A:模型组第1天;B:模型组第2天;C:模型组第5天;D:对照组。
用PicoGreen®测定标准品和血浆中游离DNA含量,绘制标准曲线。标准曲线呈良好的直线关系,R2值为0.999 9。血浆中游离DNA含量:模型1 d组(716.83±134.29)明显高于其对照组(116.83±9.42)(P<0.05),3 d组(298.65±100.87)明显高于其对照组(94.36±23.88)(P<0.05),5 d组(148.14±15.16)明显高于其对照组(97.56±20.11)(P<0.05),见图3。
同一时间点模型组与对照组比较,aP<0.05。
免疫组织化学结果显示,小鼠正常结肠组织MPO的表达量很少(平均光密度值92.95±0.24),模型1 d组表达量最高,3 d组、5 d组MPO表达量逐渐下降(平均光密度值124.32±0.39、107.48±4.34、95.99±0.45)。见图4。
A:模型组第1天;B:模型组第2天;C:模型组第5天;D:对照组。
免疫组织化学结果显示,小鼠正常结肠组织的CitH3表达量很少(平均光密度值95.38±0.04),1 d组表达量最高,3 d组、5 d组CitH3表达量逐渐下降(平均光密度值121.16±0.71、109.92±3.31、99.43±0.95)。见图5。
A:模型组第1天;B:模型组第2天;C:模型组第5天;D:对照组。
Western blot检测Claudin-1的表达结果显示,Claudin-1的表达量:1 d组(0.48±0.24)明显低于其对照组(1.42±0.79)(P<0.05);3 d组(0.67±0.18)明显低于其对照组(1.13±0.24)(P<0.05);5 d组(0.89±0.29)明显低于其对照组(1.15±0.29)(P<0.05)。
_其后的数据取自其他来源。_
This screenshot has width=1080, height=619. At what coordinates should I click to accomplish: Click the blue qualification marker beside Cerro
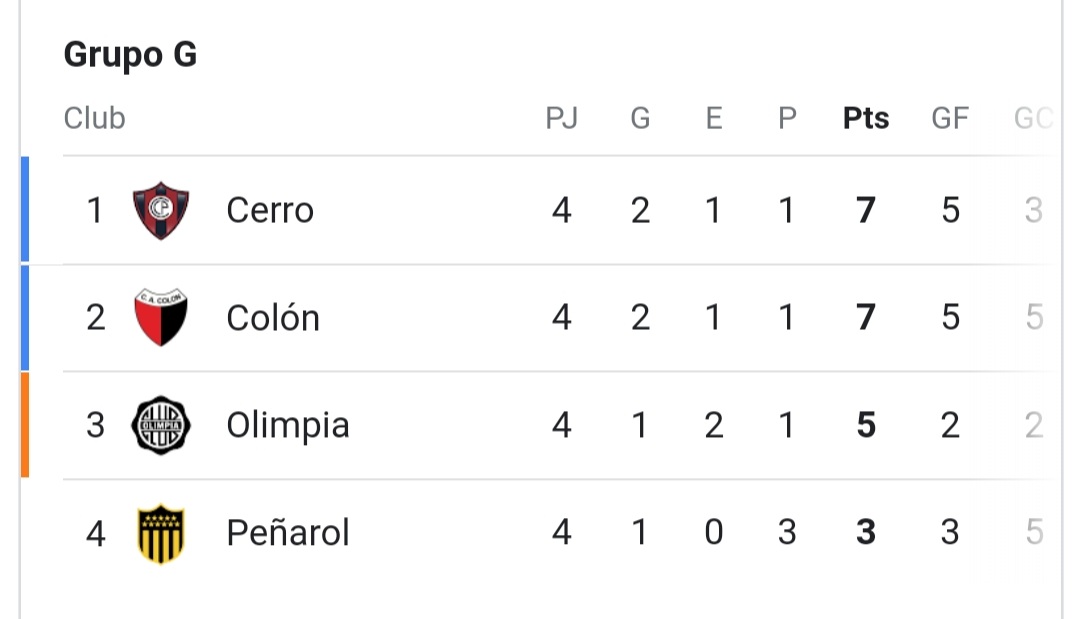(25, 209)
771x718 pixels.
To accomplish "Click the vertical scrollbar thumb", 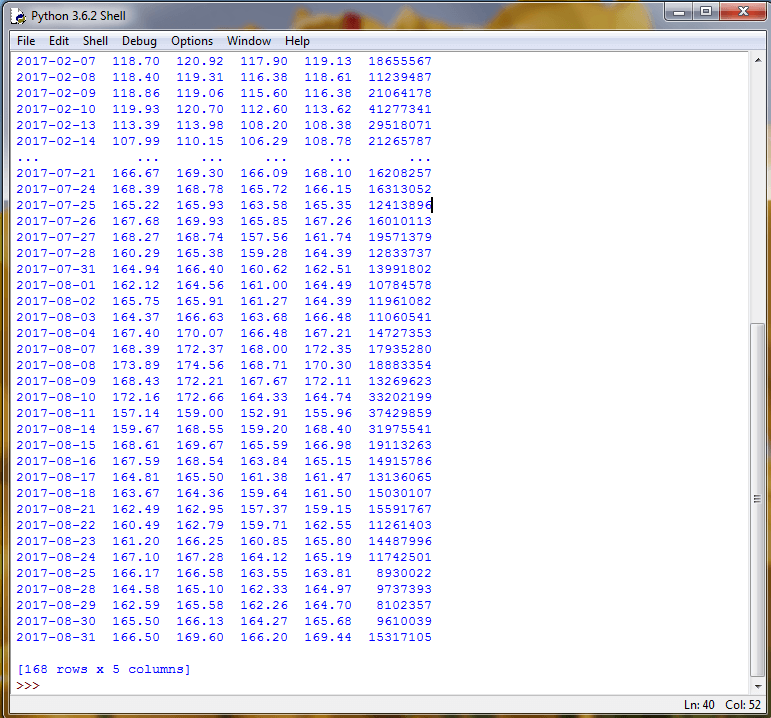I will coord(757,497).
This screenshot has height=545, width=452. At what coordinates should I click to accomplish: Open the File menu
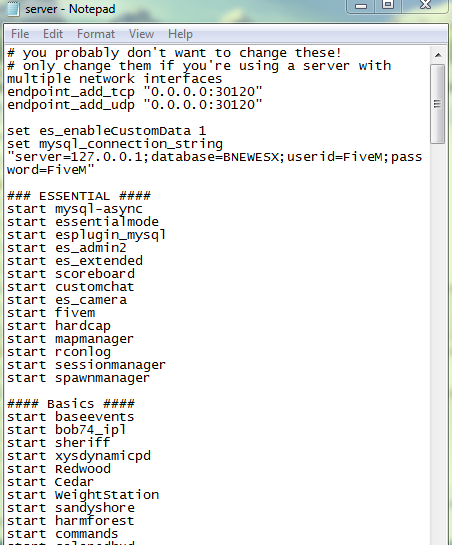[x=20, y=34]
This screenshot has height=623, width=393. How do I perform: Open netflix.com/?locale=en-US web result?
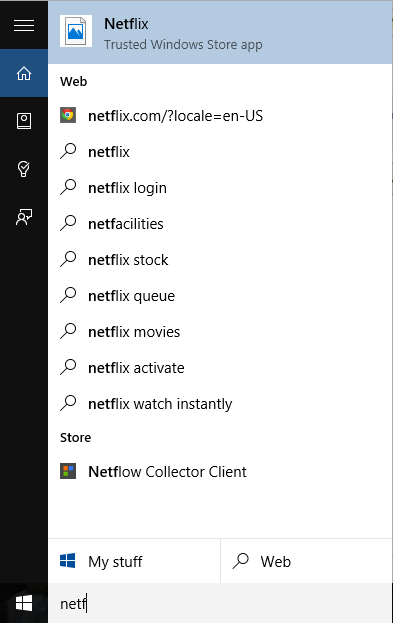(x=220, y=116)
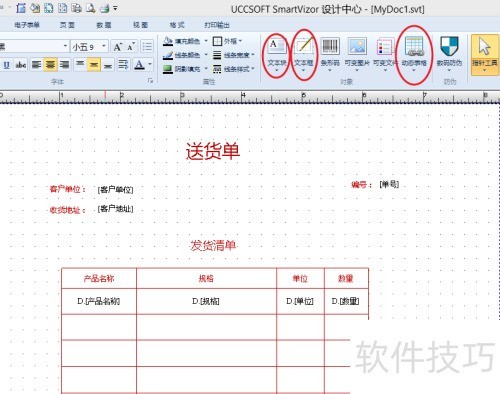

对照组、模型组Claudin-1的Western blot检测结果及其与GAPDH的积分灰度值比值见图6、图7。
1、2、3、4、5、6分别代表1 d模型组、3 d模型组、5 d模型组、1 d对照组、3 d对照组、5 d对照组。
同一时间点模型组与对照组比较,aP<0.05。
IBD是免疫介导的胃肠道慢性炎症性疾病。研究表明,青少年时期发病者约占25%~30%,且儿童IBD的发病率呈逐年升高趋势[6]。上海一项近10年IBD患者的统计发现,IBD的发病率从2001年的0.5/100万上升至2010年的6.0/100万[7],且年龄越小,病情越重。IBD具有慢性迁延、反复发作的临床特点,缺乏早期监控手段和有效的防治措施将严重影响患者的生长发育和生活质量。
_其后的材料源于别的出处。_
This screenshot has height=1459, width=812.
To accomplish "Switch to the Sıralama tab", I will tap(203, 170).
目前认为IBD的发病机制是由环境、遗传、免疫介导和肠道微生物因子等多因素交互作用[8]。尽管IBD的发病机制目前仍未明确,但IBD动物模型和IBD患者的相关研究均表明一个共同的病理转归:肠黏膜屏障结构和功能的损伤[9]。肠黏膜屏障对防御外来抗原物质对机体的侵袭和维持机体内环境稳定至关重要。研究发现,肠上皮紧密连接屏障的破坏可触发黏膜免疫系统引发炎症,目前已证实IBD患者肠紧密连接屏障破坏增加,可导致IBD进展[10]。Claudins作为紧密连接最重要的组成部分,其表达发生改变可使肠上皮屏障完整性破坏、肠上皮渗透性增加及极性消失,从而引发多种胃肠疾病[11]。
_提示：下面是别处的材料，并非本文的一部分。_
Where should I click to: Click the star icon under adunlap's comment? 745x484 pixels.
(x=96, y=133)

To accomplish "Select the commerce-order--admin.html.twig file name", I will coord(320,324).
最新研究发现,中性粒细胞还可通过形成NETs来发挥杀菌作用。NETs是中性粒细胞受到刺激活化后释放到胞外的一种以DNA为骨架,其间装配有组蛋白、MPO、中性粒细胞弹性蛋白酶、组织蛋白酶G、钙网蛋白等的网状结构。经活化刺激后的中性粒细胞可在肽酰基精氨酸脱亚氨酶催化作用下,使组蛋白脱亚胺基转变成瓜氨酸化组蛋白,其中组蛋白H3的高瓜氨酸化在染色质去浓缩过程中发挥重要作用[12,13,14],通过抑制肽酰基精氨酸脱亚氨酶4可防止组蛋白H3的瓜氨酸化及NETs的形成[14]。当染色质解旋后,导致胞核形态改变,引发核膜破裂,随后染色质与胞浆内的颗粒内容物相接触,组成NETs的各组分相混合,最终导致胞膜破裂,排至胞外形成网状结构,此时中性粒细胞死亡。故将这种不同于细胞凋亡和坏死的细胞死亡形式称为NETosis[13]。NETs本身就是一种免疫监管行为,可通过诱捕作用防御病原体感染,是人体重要的先天免疫应答机制。但当机体不能严格地限制NETs的活性时,可引起广泛的血管病变和炎症激活。目前已于肺炎链球菌感染的小鼠肺泡、化脓性链球菌所致坏死性筋膜炎小鼠皮肤等感染病灶处检出NETs[15]。因此,推测NETs在IBD肠组织损伤机制中也起到一定的作用。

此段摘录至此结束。